**OBJETIVO DO EXERCÍCIO**
Traduza para o inglês esta frase do trecho sobre escritores brasileiros: “Nascido em 1905, Erico Verissimo desenvolveu já na infância o interesse pelos clássicos da literatura.”

**TRECHO CITADO**
Foto: Editora Record
Repórter de guerra
O escritor, professor, sociólogo, engenheiro e repórter Euclides da Cunha nasceu em 1866. Como correspondente do jornal "O Estado de S. Paulo", cobriu a Guerra de Canudos, travada entre o Exército e sertanejos no interior da Bahia. A partir daí nasceu sua obra-prima: "Os Sertões". O livro de cunho sociológico foi traduzido para vários idiomas, entre eles alemão e inglês.
Foto: gemeinfrei
Conhecedor do sertão
Guimarães Rosa, nascido em 1908, ingressou na faculdade de Medicina com apenas 16 anos. Foi como médico que conheceu a realidade dos sertanejos, retratada em seus contos, novelas e no romance “Grande Sertão: Veredas”. Sua coletânea de contos “Sagarana” é considerada um dos volumes mais importantes da ficção brasileira do século 20. Pelo conjunto de sua obra, Rosa recebeu o Prêmio Machado de Assis.
Foto: Ed. Nova Fronteira
Ventos do sul
Nascido em 1905, Erico Verissimo desenvolveu já na infância o interesse pelos clássicos da literatura. Nos anos 1940, lecionou literatura brasileira nos EUA e começou a escrever a obra-prima "O Tempo e o Vento". A trilogia, que tem como pano de fundo a história de seu estado natal, Rio Grande do Sul, levou 15 anos para ficar pronta, virou série de televisão e foi traduzida para vários idiomas.
Foto: Companhia das Letras/Leonid Streliaev
Um brasileiro em Berlim
João Ubaldo Ribeiro nasceu na Bahia em 1941. Do nordeste brasileiro, o escritor preocupado com a identidade nacional partiria para o mundo. A carreira literária o levou aos EUA, a Portugal, à Alemanha. Dos 15 meses como bolsista do DAAD, saíram as crônicas reunidas no bem-humorado livro “Um brasileiro em Berlim“. Vários de seus livros foram publicados em alemão, incluindo “Viva o povo brasileiro“.

Entradas salvas:
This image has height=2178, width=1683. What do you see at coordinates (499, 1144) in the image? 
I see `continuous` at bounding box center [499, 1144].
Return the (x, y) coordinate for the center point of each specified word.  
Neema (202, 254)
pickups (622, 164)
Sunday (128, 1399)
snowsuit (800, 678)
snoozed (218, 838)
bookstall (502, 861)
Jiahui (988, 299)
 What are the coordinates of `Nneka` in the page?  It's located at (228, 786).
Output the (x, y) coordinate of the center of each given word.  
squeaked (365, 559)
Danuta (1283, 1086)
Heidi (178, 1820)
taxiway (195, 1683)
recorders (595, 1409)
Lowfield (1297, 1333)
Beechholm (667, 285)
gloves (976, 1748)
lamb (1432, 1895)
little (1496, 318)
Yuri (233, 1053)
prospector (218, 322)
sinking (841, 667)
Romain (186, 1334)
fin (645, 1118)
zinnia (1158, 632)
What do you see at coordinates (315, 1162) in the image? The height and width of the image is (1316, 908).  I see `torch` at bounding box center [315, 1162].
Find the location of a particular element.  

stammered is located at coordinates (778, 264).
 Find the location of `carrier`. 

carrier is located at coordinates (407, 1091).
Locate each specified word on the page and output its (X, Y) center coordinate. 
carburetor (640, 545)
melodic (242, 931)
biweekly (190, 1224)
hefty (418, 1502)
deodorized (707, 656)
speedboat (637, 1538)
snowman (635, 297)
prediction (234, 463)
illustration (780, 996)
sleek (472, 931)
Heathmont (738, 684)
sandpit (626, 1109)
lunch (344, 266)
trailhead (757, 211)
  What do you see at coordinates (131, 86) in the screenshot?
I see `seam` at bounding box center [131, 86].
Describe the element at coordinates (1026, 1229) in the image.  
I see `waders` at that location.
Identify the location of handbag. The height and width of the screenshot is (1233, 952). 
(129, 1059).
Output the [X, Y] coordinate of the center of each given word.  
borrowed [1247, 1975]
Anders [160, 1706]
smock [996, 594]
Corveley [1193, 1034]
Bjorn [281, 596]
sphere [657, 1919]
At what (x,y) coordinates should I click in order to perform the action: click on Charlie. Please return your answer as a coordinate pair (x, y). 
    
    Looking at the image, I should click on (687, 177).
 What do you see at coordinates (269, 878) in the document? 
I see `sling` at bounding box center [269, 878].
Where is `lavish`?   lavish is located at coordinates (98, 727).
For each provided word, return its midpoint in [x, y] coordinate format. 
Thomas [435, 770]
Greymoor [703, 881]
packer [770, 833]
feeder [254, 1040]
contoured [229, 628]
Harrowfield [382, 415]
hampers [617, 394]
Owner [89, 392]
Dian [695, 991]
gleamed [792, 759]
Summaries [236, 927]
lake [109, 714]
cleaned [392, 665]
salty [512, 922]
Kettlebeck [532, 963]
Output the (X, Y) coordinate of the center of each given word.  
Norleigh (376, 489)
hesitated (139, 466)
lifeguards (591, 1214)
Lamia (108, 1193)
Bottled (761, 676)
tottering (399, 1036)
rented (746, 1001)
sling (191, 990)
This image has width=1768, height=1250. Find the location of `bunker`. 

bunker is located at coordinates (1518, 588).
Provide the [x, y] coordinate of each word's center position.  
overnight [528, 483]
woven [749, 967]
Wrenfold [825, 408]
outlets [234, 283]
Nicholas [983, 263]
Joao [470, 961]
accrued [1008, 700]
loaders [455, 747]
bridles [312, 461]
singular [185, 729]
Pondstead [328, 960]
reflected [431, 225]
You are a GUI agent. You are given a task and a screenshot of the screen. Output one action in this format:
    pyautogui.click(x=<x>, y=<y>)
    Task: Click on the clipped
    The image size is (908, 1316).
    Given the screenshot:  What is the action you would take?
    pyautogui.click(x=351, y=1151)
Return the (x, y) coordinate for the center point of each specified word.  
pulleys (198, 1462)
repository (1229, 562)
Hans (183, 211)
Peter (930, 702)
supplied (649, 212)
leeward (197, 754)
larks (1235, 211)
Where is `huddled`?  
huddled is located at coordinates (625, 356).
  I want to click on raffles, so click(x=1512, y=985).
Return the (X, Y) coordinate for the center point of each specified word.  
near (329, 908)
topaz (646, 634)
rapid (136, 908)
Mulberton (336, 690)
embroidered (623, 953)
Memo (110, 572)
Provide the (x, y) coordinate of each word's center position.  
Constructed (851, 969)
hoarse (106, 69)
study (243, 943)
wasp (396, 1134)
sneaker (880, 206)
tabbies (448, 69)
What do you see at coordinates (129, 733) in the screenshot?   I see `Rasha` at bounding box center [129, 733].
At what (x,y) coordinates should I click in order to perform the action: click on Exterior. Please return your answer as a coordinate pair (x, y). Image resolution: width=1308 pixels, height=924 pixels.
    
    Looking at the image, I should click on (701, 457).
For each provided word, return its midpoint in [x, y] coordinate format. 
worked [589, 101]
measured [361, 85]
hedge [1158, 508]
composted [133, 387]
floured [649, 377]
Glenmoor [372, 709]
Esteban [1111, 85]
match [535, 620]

**RESPOSTA**
Born in 1905, Erico Verissimo developed an interest in the classics of literature as early as childhood.